> [TASK INSTRUCTIONS]: Put the records from the line with "Task: Click the logout icon" up to and including the line with "Action: [x=1538, y=78]" into a Markdown table with the columns Row and Line. Skip any blank lines.

> [DATA PROVIDED]:
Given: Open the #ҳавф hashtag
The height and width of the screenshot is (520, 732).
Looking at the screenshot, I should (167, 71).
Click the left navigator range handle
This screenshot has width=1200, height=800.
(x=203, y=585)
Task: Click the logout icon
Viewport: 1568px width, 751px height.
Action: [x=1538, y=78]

* * *

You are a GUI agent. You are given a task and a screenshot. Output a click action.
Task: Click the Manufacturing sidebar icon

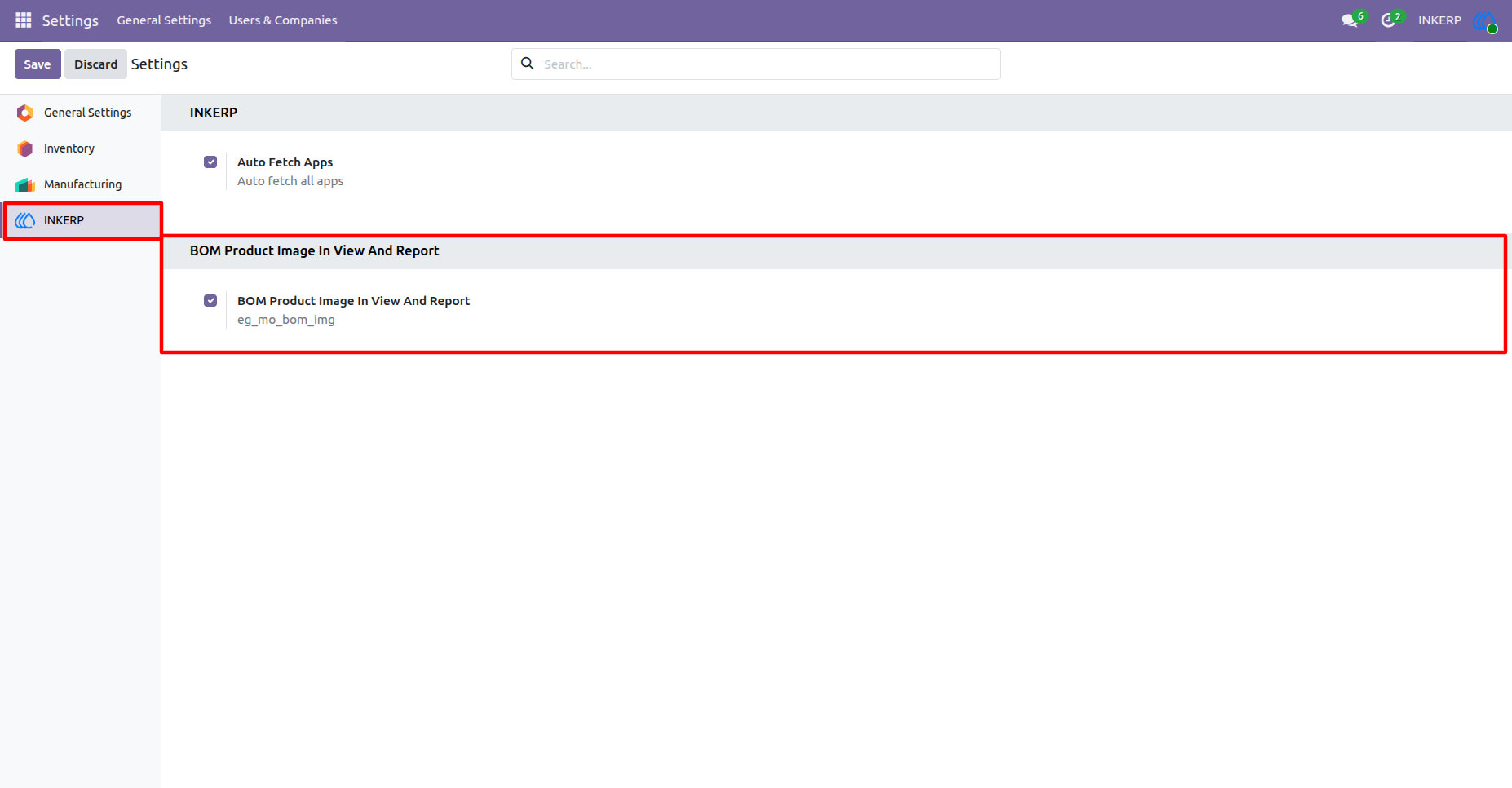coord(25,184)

> [TASK ANSWER]:
| Row | Line |
|---|---|
| 1 | Task: Click the logout icon |
| 2 | Viewport: 1568px width, 751px height. |
| 3 | Action: [x=1538, y=78] |